--- START OF Exercise inputs ---
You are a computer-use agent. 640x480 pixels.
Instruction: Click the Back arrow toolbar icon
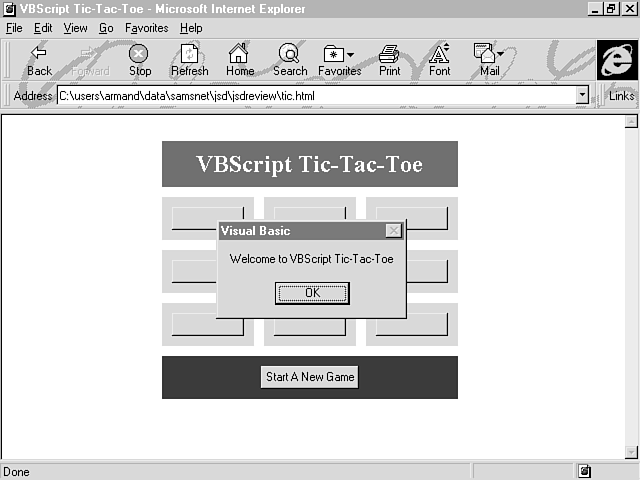coord(39,54)
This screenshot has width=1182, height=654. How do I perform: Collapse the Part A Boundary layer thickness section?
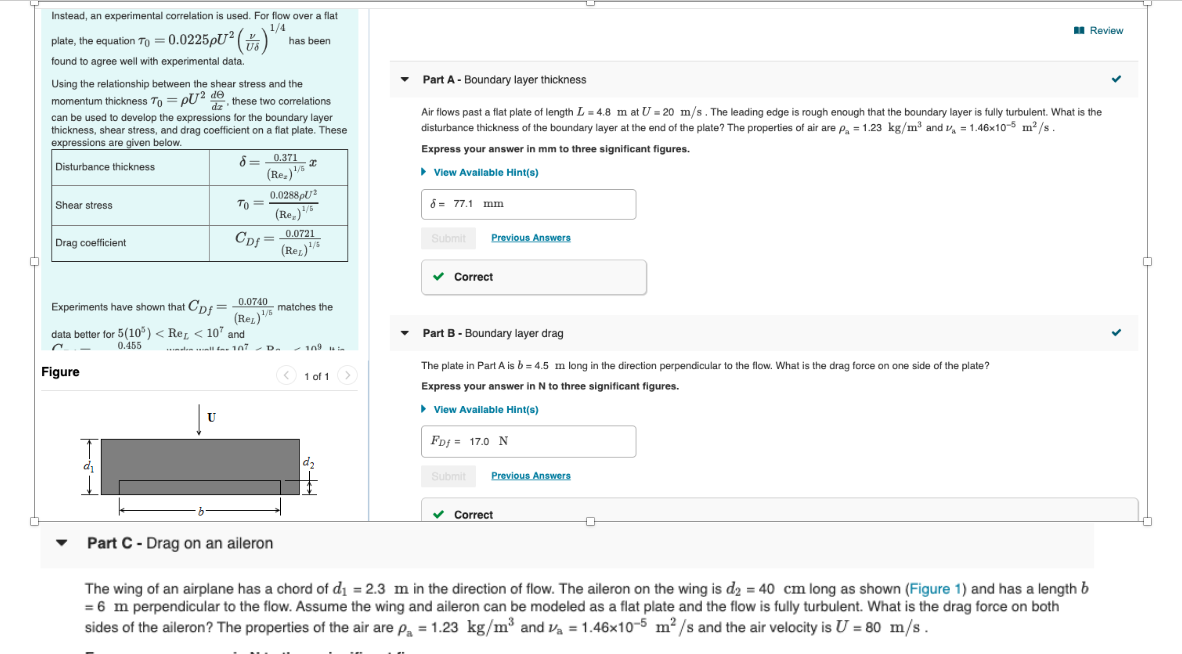click(x=403, y=79)
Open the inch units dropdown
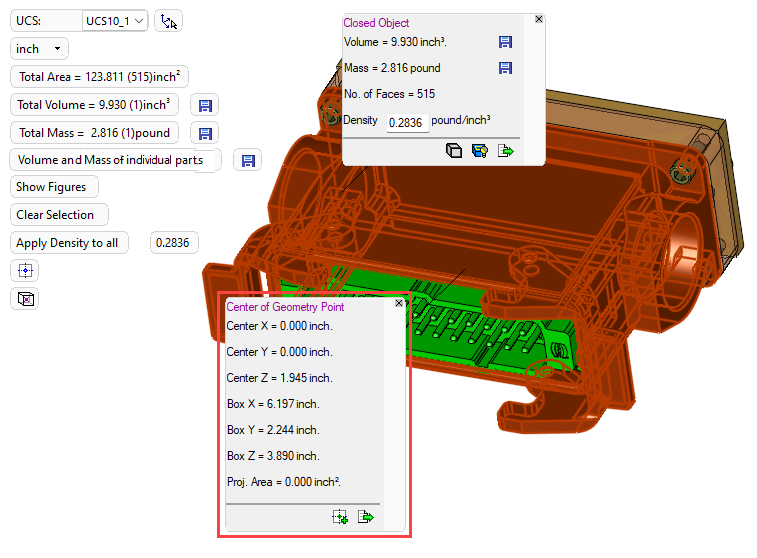The width and height of the screenshot is (757, 558). [x=40, y=49]
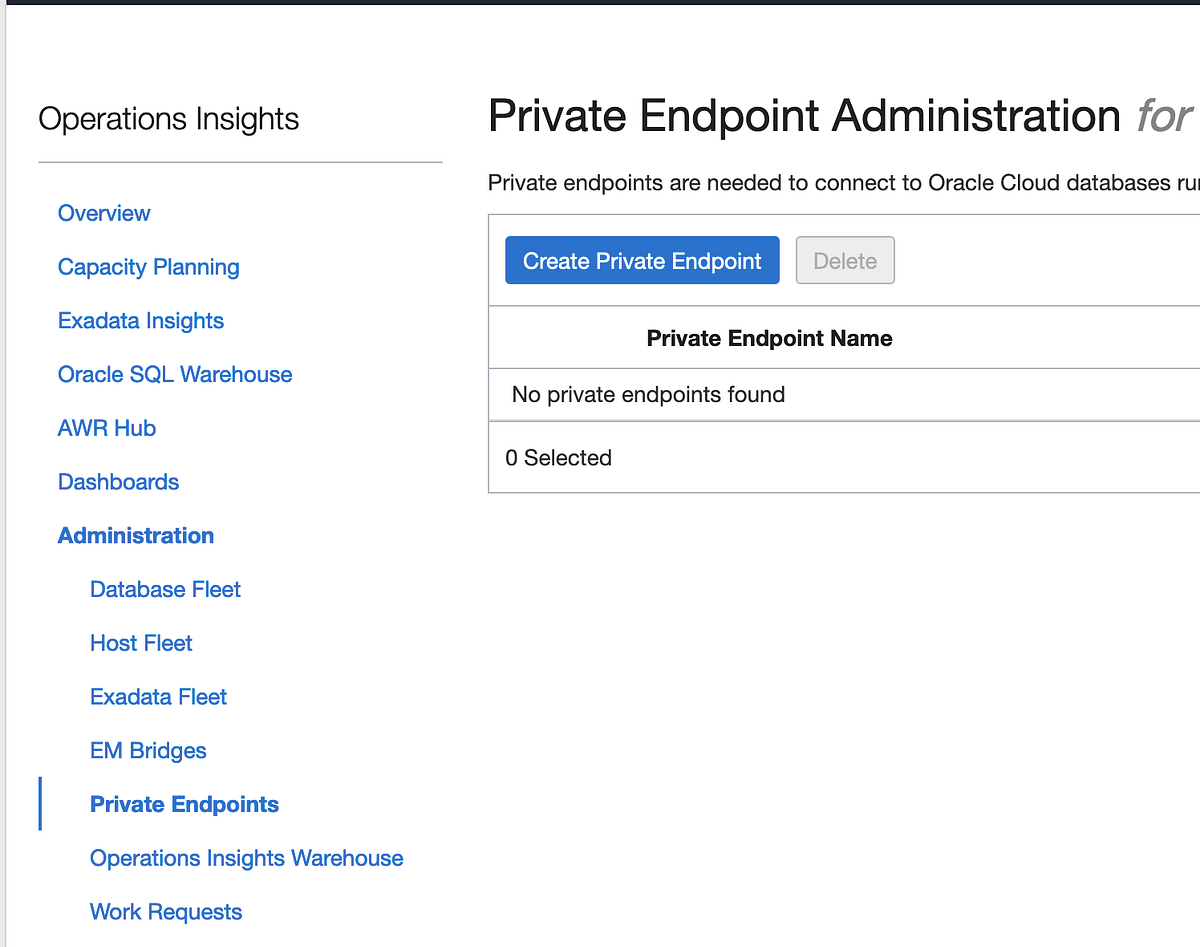Navigate to Host Fleet

click(x=141, y=643)
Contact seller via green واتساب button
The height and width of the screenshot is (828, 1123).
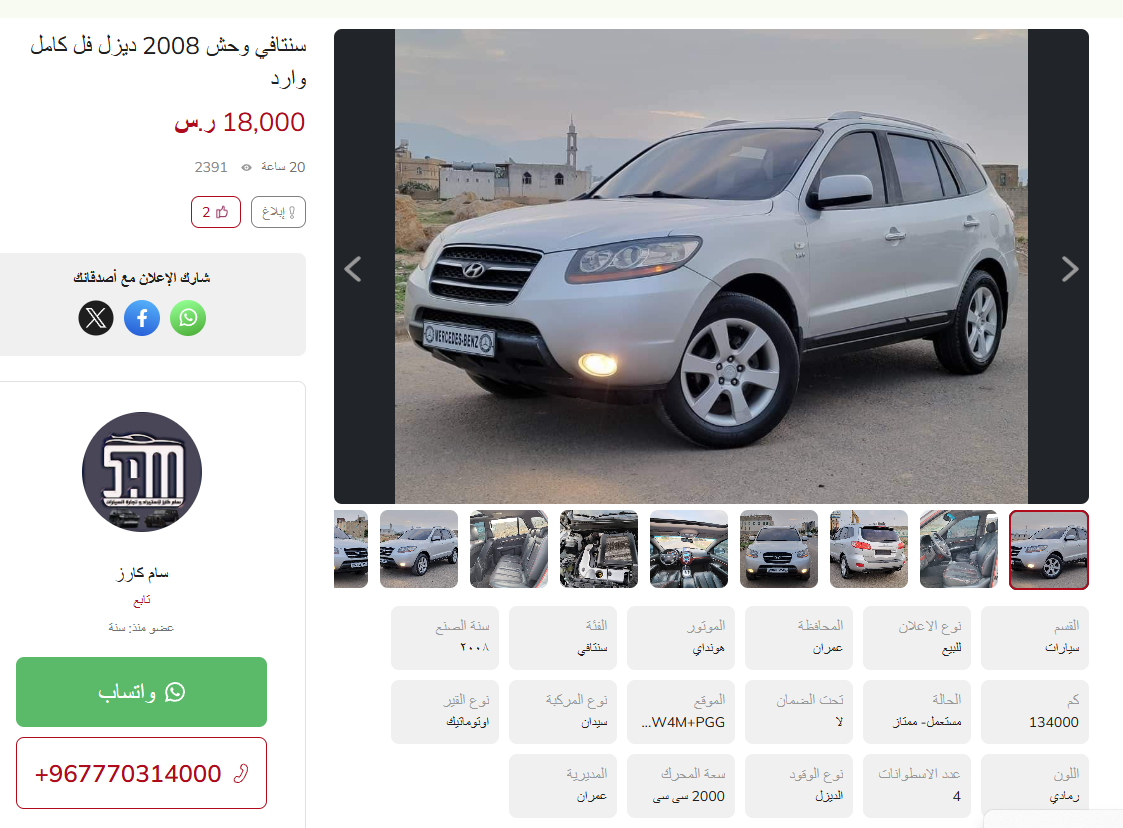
--- END OF Exercise inputs ---
Short task: Switch "dropdown" to "drop-down list" in all the rows above and leave every other word unchanged. Don't include the pictures in your answer.

Exercise result:
You are a computer-use agent. 640x480 pixels.
Instruction: Click the Back arrow toolbar icon
coord(39,54)
This screenshot has width=1182, height=654. How do I perform: Collapse the Part A Boundary layer thickness section?
click(x=403, y=79)
Open the inch units drop-down list
The width and height of the screenshot is (757, 558). [x=40, y=49]
Navigate to Host Fleet

click(x=141, y=643)
Contact seller via green واتساب button
The height and width of the screenshot is (828, 1123).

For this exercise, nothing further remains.